Page text:

During the government shutdown of 2019, the Trump administration kept national parks open to the public, even though a majority of the staff was furloughed. Without enough rangers to welcome visitors and enforce rules, the parks suffered.
Joshua trees in California were cut down to make room for campsites. People illegally drove off-road vehicles across the treasured dry lake beds in Death Valley National Park, leaving scars that can take decades to heal. Trash and human waste spread across Yosemite.
On Friday, more than 35 former park superintendents wrote a letter to the Trump administration, imploring officials not to let it happen again and to close the national parks if the government shuts down next week.
“Past shutdowns in which gates remained open with limited staff have hurt our parks,” they wrote in a letter to the secretary of interior, Doug Burgum. “If you don’t act now, history is not just doomed to repeat itself, the damage could in fact be much worse.”
The Interior Department has not yet posted its plans in the event of a shutdown, raising anxiety about a repeat of 2019.
This year, leaving the parks open is even riskier, the former superintendents said.
Parks have already been operating with a skeletal staff because of President Trump’s vast cuts to the federal work force. Preservation work, both historical or biological, has been left undone in some parks, because biologists have had to staff visitor centers so they could stay open. Emergency services are limited. And employees have had to put off routine maintenance to fill in vacancies.
A New York Times investigation found that at least one-fifth of the country’s 433 national parks were strained over the summer, understaffed because of the administration’s efforts to shrink the size of the federal work force. As the busy summer season ends, seasonal employees are leaving, stretching staff even more.

Your goal: Reproduce the passage of the national parks article from "During the government" to "the parks suffered.".

(Saved data entries)

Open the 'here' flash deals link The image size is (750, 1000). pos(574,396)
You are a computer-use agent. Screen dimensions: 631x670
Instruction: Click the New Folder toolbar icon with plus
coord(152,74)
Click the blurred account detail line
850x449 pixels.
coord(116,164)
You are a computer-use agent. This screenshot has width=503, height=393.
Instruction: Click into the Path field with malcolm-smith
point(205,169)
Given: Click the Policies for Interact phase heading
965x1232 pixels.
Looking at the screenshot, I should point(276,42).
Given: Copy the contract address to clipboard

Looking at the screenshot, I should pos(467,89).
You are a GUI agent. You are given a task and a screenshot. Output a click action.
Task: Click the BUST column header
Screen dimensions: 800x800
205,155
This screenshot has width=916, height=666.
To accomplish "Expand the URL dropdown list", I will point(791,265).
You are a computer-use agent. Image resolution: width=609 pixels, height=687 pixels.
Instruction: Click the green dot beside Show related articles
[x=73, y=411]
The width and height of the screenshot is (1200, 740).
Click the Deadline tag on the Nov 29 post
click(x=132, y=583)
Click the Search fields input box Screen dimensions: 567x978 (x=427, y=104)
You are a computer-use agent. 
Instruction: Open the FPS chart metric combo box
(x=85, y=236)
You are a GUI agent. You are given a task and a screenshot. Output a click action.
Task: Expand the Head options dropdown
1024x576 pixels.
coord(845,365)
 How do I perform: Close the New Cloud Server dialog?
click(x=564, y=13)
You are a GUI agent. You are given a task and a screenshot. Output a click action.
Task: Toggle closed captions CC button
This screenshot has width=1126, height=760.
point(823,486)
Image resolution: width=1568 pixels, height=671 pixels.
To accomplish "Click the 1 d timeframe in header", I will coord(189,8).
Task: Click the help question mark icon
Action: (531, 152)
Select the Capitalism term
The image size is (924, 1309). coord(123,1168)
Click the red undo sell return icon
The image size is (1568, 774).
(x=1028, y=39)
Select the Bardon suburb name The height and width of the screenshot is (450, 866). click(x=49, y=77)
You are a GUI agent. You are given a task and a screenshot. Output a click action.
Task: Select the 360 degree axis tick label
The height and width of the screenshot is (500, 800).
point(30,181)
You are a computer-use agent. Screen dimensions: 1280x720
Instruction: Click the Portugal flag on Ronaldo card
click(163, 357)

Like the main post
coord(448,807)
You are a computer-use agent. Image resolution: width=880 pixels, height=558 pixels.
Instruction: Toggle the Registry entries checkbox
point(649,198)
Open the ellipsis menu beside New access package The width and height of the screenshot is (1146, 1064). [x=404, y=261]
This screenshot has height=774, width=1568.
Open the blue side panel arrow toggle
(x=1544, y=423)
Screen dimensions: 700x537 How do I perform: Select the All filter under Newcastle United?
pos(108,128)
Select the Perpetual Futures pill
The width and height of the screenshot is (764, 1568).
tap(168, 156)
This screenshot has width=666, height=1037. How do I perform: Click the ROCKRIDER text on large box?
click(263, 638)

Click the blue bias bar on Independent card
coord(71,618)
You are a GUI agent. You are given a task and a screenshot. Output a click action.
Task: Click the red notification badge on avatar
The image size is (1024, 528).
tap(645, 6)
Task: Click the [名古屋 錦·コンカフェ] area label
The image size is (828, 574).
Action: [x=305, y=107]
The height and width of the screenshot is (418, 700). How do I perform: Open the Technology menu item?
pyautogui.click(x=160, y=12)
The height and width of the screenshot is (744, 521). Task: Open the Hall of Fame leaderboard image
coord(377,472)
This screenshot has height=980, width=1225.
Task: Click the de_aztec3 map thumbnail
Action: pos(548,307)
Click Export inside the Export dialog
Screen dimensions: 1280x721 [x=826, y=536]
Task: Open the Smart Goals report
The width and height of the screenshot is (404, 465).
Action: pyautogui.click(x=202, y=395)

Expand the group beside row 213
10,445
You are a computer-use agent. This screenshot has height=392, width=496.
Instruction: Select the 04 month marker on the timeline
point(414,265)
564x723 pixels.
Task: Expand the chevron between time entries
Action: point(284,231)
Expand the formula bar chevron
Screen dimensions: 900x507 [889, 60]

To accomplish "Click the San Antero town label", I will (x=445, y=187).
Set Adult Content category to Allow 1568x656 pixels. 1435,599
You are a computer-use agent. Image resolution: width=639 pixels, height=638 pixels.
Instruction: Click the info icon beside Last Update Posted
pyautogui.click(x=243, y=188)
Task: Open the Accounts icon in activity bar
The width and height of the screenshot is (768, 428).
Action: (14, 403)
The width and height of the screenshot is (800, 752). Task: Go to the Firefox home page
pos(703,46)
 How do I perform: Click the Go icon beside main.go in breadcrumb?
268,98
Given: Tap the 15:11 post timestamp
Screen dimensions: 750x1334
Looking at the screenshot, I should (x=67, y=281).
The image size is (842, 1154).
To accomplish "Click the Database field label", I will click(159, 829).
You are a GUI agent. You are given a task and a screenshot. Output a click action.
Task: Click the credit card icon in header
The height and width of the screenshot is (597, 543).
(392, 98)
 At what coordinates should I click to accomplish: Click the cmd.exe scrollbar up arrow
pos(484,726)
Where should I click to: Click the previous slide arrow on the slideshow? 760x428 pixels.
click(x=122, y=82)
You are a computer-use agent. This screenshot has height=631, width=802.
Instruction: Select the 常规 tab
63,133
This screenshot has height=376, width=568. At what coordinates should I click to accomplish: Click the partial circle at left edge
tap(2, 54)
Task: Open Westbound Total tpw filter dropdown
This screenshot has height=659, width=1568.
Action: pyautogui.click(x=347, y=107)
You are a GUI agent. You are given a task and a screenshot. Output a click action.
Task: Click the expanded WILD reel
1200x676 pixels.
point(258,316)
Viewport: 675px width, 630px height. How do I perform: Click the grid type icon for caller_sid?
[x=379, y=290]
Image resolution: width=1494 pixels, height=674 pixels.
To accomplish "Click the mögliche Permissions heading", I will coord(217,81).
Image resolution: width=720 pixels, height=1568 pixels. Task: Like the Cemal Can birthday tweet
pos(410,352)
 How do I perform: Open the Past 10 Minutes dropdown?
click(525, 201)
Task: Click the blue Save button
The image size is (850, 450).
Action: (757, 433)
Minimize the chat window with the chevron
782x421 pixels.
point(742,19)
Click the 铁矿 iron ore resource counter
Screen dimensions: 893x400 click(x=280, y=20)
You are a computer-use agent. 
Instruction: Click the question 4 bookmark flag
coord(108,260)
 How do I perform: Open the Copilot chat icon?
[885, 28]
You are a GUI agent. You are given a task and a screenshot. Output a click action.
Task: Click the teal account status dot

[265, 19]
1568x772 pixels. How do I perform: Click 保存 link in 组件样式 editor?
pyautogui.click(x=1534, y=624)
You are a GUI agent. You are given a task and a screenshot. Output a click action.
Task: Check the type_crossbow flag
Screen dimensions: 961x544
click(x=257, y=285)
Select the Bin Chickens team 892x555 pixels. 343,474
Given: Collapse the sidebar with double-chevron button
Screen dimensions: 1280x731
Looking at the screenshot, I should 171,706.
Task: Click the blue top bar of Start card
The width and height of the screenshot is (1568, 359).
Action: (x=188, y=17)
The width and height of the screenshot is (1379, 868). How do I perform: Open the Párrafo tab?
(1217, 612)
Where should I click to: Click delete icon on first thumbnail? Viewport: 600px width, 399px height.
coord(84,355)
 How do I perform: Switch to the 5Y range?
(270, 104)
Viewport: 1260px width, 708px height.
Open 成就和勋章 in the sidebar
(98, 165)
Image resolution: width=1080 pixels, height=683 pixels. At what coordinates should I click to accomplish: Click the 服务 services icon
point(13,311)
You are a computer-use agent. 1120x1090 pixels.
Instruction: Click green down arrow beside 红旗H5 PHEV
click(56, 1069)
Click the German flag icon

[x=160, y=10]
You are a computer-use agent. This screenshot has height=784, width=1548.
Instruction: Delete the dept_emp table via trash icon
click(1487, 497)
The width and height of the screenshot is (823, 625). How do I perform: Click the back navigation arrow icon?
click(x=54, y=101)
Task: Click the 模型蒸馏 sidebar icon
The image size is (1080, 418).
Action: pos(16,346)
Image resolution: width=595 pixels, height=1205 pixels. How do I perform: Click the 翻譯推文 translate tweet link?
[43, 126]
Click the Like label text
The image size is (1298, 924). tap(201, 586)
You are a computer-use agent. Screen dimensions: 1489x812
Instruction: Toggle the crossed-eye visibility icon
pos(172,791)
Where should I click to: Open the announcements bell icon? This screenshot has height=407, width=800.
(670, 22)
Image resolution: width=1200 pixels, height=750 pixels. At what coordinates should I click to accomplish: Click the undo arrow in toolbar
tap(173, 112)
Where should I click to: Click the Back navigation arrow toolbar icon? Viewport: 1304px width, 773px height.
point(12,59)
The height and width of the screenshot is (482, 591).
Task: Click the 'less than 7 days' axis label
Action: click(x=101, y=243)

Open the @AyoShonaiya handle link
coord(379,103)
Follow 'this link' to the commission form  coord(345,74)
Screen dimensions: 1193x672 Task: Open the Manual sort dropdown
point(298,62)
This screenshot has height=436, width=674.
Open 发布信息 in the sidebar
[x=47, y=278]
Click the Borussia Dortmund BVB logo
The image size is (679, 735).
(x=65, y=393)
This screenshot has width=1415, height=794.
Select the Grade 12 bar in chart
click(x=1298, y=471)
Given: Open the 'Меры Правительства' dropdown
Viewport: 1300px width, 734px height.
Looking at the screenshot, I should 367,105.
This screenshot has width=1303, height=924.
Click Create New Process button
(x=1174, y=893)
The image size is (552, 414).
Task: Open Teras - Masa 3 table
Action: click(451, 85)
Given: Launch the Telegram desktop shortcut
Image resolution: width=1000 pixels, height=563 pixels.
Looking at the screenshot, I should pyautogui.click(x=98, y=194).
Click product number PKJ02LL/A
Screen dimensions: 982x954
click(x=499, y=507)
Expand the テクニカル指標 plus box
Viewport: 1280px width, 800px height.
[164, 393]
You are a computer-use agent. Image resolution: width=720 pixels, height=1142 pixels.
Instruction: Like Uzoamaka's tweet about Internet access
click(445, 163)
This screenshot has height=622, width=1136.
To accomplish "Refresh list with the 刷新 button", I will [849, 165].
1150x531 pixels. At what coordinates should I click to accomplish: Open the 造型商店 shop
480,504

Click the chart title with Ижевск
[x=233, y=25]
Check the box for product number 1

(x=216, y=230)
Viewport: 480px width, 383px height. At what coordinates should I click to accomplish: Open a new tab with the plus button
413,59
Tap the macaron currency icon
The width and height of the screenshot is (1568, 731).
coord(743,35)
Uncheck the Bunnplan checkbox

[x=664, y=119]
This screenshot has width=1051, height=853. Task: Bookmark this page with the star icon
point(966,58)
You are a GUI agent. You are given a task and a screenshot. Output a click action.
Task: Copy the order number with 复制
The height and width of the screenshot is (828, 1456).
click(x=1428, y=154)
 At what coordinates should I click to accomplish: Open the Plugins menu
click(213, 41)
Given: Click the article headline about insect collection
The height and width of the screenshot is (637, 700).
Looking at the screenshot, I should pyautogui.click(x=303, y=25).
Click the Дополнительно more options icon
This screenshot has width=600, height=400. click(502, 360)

Output for this exercise:
During the government shutdown of 2019, the Trump administration kept national parks open to the public, even though a majority of the staff was furloughed. Without enough rangers to welcome visitors and enforce rules, the parks suffered.